There's actually 2 reasons for this choice:

  1. There's only 1 return value, but you can append as much output as you want to an accumulator

  2. We need a difference between the output of a parser, and what we want to send to the next parser

Let's have a look to the output in itself.

The parser output

First, let's focus on the return. The output will be the input of the next parser if you use it inside a ParserChainer. So as the return is the input of the next parser, you probably guessed it: it's the same one for the input, which means one of ParsersEngineDataBox :

  • SDTFEngineDataBox: { type: 'SDTF Engine'; engine: SDTFEngine; }

  • SDTFDataBox: { type: 'SDTF'; graph: SpecifyDesignTokenFormat; }

  • JSONDataBox: { type: 'JSON'; json: Record<string, unknown>; }

  • SVGDataBox: { type: 'SVG'; svg: Array<{ ... }> }

  • BitmapDataBox: { type: 'bitmap'; files: Array<{...}> }

  • UrlDataBox: { type: 'urls'; files: Array<{...}> }

  • CustomDataBox: { type: 'custom'; custom: unknown }

Now, let's see how we can output files. To do so, we need to push into the outputsAccumulator one of the types of the ParserOutput:

  • TextOutput: { type: 'text'; text: string }

  • SDTFOutput: { type: 'SDTF'; graph: SpecifyDesignTokenFormat }

  • JSONOutput: { type: 'JSON'; graph: string }

  • FilesOutput: { type: 'files'; files: Array<{ path: string; content: { type: 'text'; text: string; } | { type: 'url'; url: string; }}> }

Most of the parsers take an SDTFDataBox as an input, and return it as the output as they don't modify anything and only output some files. So if you're not sure about what to return, just return the input.

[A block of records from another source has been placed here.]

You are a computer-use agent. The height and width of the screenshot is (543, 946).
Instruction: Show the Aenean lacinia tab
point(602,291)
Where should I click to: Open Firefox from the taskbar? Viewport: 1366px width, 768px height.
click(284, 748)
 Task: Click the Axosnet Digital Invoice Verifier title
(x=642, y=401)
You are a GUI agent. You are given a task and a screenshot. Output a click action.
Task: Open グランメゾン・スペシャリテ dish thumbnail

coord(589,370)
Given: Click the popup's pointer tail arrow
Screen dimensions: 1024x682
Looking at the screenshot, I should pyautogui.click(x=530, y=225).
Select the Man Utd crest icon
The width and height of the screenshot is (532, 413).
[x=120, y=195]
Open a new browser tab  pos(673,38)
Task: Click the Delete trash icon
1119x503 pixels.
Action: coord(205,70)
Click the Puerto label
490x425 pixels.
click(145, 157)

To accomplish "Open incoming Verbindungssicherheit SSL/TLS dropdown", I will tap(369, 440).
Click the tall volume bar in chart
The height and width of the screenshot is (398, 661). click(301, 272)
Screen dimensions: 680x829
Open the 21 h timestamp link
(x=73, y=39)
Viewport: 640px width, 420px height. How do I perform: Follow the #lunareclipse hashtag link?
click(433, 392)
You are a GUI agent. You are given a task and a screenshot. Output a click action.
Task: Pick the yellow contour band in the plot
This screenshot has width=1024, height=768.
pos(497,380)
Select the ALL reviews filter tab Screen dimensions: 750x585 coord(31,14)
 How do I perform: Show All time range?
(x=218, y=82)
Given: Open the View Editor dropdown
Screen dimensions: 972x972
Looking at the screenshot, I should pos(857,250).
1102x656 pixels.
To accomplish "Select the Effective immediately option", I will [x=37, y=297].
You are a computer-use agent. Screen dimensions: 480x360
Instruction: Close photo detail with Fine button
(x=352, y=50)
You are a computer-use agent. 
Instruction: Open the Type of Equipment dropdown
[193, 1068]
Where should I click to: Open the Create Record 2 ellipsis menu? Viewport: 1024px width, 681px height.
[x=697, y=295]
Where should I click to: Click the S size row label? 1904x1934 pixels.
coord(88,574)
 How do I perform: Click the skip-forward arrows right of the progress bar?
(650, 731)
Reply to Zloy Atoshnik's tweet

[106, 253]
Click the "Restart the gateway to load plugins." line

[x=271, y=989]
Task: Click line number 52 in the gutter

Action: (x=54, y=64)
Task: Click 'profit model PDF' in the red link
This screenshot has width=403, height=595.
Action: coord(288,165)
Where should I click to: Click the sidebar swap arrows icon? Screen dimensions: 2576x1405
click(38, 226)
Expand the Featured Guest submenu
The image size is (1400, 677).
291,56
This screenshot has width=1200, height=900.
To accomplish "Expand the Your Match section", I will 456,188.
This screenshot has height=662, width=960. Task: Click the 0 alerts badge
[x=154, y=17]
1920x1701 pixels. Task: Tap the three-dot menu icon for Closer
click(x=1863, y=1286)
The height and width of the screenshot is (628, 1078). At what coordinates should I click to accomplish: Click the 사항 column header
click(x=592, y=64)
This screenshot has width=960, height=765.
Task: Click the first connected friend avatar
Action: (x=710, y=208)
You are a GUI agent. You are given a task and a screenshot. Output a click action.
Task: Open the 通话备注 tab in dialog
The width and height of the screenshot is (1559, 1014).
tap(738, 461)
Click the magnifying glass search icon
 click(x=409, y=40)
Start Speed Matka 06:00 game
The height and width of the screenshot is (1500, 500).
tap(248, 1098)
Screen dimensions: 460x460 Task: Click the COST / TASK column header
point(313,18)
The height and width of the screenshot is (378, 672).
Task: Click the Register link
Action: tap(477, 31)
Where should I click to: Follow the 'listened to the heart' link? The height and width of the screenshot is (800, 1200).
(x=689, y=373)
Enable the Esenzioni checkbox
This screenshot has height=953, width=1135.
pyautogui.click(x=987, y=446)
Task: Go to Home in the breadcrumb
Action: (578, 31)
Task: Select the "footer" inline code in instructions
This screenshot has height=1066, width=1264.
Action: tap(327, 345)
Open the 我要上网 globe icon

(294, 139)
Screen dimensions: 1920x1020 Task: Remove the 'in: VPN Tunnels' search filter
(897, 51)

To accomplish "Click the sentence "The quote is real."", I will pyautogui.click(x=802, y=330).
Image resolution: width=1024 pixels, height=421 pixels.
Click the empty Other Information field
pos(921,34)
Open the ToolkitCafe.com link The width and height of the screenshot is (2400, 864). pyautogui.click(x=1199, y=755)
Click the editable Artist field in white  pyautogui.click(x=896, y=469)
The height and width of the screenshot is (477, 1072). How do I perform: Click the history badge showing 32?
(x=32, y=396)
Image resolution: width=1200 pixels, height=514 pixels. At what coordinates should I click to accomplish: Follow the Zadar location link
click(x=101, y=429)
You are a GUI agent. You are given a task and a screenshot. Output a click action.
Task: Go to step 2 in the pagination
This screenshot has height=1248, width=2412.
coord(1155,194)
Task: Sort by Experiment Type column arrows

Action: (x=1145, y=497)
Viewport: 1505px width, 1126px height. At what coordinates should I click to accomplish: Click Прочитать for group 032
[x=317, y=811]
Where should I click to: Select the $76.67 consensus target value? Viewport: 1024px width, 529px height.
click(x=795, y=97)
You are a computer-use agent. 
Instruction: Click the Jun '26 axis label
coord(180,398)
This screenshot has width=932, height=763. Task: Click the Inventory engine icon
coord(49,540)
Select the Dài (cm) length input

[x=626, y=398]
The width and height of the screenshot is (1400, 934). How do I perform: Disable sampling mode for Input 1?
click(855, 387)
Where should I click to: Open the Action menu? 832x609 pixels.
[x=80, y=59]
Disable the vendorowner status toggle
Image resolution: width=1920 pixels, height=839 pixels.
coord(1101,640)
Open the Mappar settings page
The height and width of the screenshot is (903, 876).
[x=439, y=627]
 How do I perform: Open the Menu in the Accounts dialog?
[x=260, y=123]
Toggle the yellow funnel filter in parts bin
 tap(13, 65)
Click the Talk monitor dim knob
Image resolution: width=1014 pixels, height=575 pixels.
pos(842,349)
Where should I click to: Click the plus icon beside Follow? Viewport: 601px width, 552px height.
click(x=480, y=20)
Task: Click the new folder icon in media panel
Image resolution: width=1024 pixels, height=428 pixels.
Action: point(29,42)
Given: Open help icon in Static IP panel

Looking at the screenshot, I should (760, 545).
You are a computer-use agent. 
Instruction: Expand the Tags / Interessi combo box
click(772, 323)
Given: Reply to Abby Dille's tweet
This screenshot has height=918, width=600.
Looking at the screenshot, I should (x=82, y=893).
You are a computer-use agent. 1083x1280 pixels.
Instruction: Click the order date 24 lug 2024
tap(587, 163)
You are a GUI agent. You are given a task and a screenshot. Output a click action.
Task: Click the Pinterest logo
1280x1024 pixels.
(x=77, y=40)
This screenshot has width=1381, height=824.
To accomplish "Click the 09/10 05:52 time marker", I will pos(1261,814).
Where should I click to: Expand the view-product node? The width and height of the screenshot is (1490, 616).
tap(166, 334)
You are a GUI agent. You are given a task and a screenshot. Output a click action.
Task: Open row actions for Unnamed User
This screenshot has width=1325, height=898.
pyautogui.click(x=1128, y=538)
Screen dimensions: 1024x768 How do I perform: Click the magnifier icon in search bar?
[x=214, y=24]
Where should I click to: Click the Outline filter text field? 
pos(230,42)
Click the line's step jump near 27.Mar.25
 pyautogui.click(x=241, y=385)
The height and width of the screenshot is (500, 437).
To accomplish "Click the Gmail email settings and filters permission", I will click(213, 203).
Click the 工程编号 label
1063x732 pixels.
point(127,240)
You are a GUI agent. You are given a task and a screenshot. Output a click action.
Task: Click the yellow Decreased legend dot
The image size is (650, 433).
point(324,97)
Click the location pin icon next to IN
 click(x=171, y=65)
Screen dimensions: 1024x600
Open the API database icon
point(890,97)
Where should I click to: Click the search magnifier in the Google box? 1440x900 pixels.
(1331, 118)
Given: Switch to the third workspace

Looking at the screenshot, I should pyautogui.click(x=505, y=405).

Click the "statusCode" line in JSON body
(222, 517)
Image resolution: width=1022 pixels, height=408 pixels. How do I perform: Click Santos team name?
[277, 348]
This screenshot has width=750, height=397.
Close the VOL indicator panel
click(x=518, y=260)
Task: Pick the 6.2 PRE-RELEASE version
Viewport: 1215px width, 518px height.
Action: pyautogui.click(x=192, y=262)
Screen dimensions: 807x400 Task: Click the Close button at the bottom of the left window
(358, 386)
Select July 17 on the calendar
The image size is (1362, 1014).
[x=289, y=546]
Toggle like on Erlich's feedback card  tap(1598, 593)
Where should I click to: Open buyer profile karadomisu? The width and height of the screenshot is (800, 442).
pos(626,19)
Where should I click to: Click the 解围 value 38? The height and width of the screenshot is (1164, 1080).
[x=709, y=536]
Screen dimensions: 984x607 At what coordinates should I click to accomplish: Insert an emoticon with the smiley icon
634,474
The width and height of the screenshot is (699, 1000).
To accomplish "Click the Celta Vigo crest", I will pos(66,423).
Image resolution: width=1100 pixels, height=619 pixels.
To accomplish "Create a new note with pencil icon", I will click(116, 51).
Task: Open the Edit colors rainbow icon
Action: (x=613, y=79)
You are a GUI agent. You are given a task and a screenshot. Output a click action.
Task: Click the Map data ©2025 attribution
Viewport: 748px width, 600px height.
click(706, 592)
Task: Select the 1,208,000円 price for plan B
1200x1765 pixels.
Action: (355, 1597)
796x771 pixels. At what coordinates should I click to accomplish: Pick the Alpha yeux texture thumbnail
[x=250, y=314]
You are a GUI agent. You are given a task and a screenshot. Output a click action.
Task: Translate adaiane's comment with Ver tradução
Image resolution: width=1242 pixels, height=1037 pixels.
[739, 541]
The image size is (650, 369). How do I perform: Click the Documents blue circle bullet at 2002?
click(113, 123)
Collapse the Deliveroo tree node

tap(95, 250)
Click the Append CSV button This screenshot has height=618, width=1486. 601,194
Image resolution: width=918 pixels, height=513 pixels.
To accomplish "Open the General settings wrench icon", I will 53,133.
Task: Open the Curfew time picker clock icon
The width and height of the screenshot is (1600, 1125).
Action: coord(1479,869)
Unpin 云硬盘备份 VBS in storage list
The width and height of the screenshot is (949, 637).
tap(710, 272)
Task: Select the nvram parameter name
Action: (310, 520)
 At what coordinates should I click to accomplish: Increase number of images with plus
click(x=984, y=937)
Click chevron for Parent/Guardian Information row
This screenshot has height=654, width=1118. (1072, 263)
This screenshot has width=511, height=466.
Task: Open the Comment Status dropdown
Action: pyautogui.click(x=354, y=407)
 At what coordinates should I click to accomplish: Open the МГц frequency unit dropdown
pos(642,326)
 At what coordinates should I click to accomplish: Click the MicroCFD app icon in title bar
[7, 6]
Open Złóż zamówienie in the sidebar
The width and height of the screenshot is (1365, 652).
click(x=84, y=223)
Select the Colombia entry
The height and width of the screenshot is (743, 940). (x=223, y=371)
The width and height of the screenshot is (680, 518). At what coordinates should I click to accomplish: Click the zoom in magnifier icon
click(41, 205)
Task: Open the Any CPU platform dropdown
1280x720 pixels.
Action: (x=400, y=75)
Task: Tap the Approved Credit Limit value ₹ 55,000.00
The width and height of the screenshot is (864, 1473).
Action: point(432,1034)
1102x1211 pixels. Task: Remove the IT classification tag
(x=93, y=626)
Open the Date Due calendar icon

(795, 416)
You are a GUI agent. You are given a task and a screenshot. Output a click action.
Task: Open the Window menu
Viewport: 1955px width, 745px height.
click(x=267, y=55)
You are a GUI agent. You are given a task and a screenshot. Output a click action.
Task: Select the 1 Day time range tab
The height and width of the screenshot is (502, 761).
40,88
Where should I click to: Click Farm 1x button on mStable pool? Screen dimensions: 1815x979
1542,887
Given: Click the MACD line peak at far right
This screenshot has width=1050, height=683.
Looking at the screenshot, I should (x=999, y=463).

So now that we know what is a parser, let's have a look to an example of parser that create a file with all the token's name:

import { SpecifyDesignTokenFormat } from '@specifyapp/specify-design-token-format'
import { ParserToolbox } from '@specifyapp/bulk'

function parserName(
  input: SDTFEngineDataBox,
  toolbox: ParserToolbox,
) {
  const engine = input.engine;
  const names = engine
    .query
    .getAllTokenStates()
    .map(tokenState => tokenState.name);
  
 toolbox.populateOutput(
   {
     type: 'files',
     files: [{ path: 'names.txt', content: { type: 'text', text: names.join('\n') } }] 
   }
 )
 
 return input
}

Let's break down the example:

  1. We use the engine to get all the names

const names = tokenTreeClient
  .engine
  .query
  .getAllTokenStates()
  .map(tokenState => tokenState.name);
  1. We populate the output into the accumulator

toolbox.populateOutput(
  {
    type: 'files',
     files: [{ path: 'names.txt', content: { type: 'text', text: names.join('\n') } }] 
  }
)
  1. Finally, we return the input as we didn't modify anything and don't need to return something else

return input

Now that we have our custom parser, we can use it freely in the ParserPipeline or ParserChainer.